Carmine Zoccali, M.D., from the Institute of Clinical Physiology, National Research Center in Reggio Calabria, Italy, and colleagues included 296 dialysis patients who were randomly assigned to either a low-intensity exercise program or a comparison group who underwent no formal exercise program. The low-intensity regimen included 20 minutes of walking at low-to-moderate speeds every second day, with the intensity gradually increasing over six months.
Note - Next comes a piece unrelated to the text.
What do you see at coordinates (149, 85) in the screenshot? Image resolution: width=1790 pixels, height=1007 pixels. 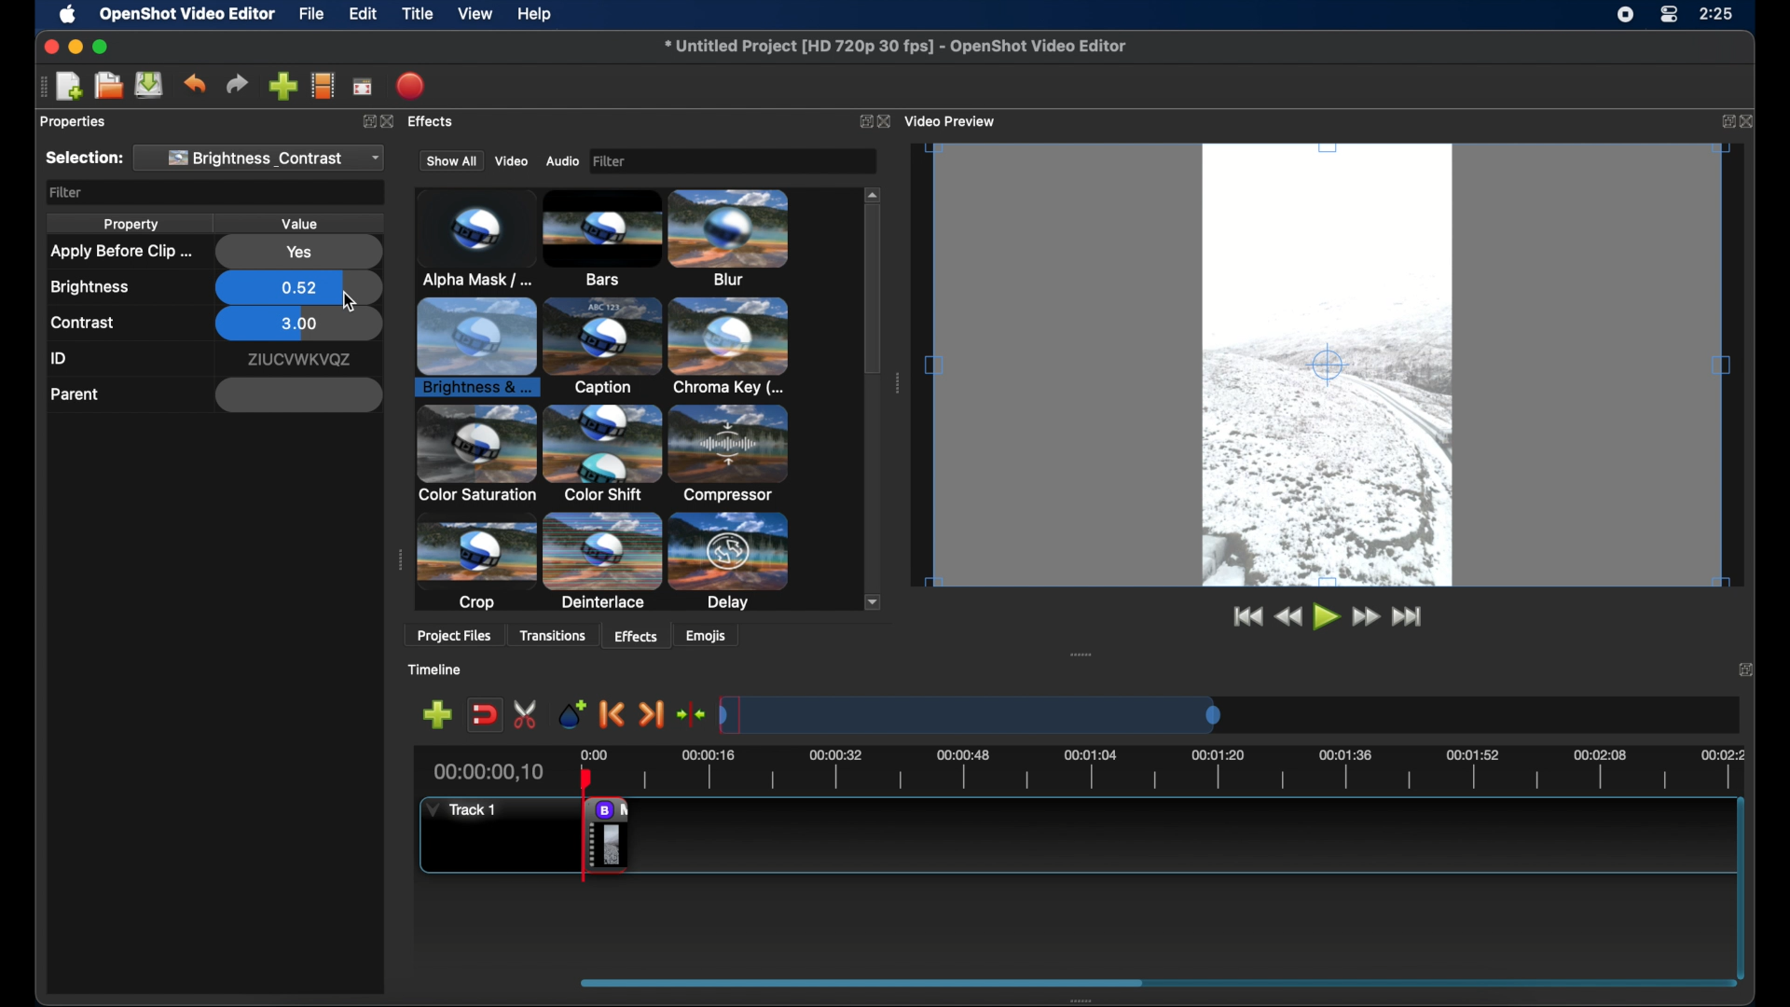 I see `save project files` at bounding box center [149, 85].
The average distance covered during a six-minute walking test in the exercise group gradually improved — from about 1,100 feet at the start of the study to 1,200 feet six months later. In comparison, the group without the exercise program showed no increase in walking distance. Participants who did the walking program also improved in the sit-to-stand test. Mental function also improved significantly in the exercise group compared to the control group, the researchers reported.
“Poor physical functioning is perhaps the most pervasive and disabling disturbance in patients with advanced kidney disease who are on chronic dialysis,” Zoccali said in a journal news release. “Our study shows that simple, home-based exercise programs hold potential for improving physical functioning in dialysis patients.”